Sie sagte sich, dass es wahrscheinlich eine einfache Erklärung geben würde, warum sie ihn nicht erreichen konnte, doch angesichts der Ereignisse der letzten achtundvierzig Stunden war sie paranoid genug, alle englischen Webseiten aufzurufen, die Informationen über die Philippinen bereithielten, und sie nach einer Meldung über seinen Tod zu durchsuchen. Denn sie musste O’Riordan unbedingt sprechen. Er war der Schlüssel, nicht nur zu Pennys Tod, sondern auch um endlich den Mann zur Strecke zu bringen, den sie seit so langer Zeit verfolgte. Die Verbindung, die sie zwischen Paul Wise und Nick hergestellt hatte, war zwar noch vage und würde jeder Menge Nachforschungen bedürfen, aber sie war Paul Wise’ Achillesferse. Warum sonst hätte er Nick ermorden lassen?
Tina wusste, was sie zu tun hatte.
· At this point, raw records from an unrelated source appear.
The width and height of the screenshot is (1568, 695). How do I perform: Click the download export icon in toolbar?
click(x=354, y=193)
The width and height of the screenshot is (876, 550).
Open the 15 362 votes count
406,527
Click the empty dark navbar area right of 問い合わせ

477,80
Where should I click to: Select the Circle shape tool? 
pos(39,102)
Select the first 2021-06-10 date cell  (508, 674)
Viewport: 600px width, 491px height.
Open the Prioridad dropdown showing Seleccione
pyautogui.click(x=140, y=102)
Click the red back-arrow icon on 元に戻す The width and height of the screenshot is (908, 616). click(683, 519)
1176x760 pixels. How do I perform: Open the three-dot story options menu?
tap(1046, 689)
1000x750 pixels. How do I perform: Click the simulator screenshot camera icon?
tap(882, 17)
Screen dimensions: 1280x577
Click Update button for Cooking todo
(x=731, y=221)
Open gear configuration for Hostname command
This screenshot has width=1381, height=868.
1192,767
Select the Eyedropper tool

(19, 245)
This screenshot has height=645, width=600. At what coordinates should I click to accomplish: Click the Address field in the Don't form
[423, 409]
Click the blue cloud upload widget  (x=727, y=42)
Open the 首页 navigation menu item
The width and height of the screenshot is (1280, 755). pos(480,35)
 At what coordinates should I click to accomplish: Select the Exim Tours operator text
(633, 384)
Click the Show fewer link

Ein kühner Schachzug,
sicher, manche hätten ihn sogar tollkühn genannt, doch sie hatte schon immer impulsiv gehandelt. In der Vergangenheit hatte sich dies sowohl als Stärke als auch als Schwäche erwiesen und sie öfter beinahe das Leben gekostet. Aber endlich hatte sie eine Spur. Und sie schuldete es ihnen, Paul Wise zu bezwingen. Schuldete es allen seinen Opfern, John Gallan eingeschlossen, dem Mann, den sie geliebt hatte und an den sie auch sechs Jahre danach noch immer viel zu oft dachte.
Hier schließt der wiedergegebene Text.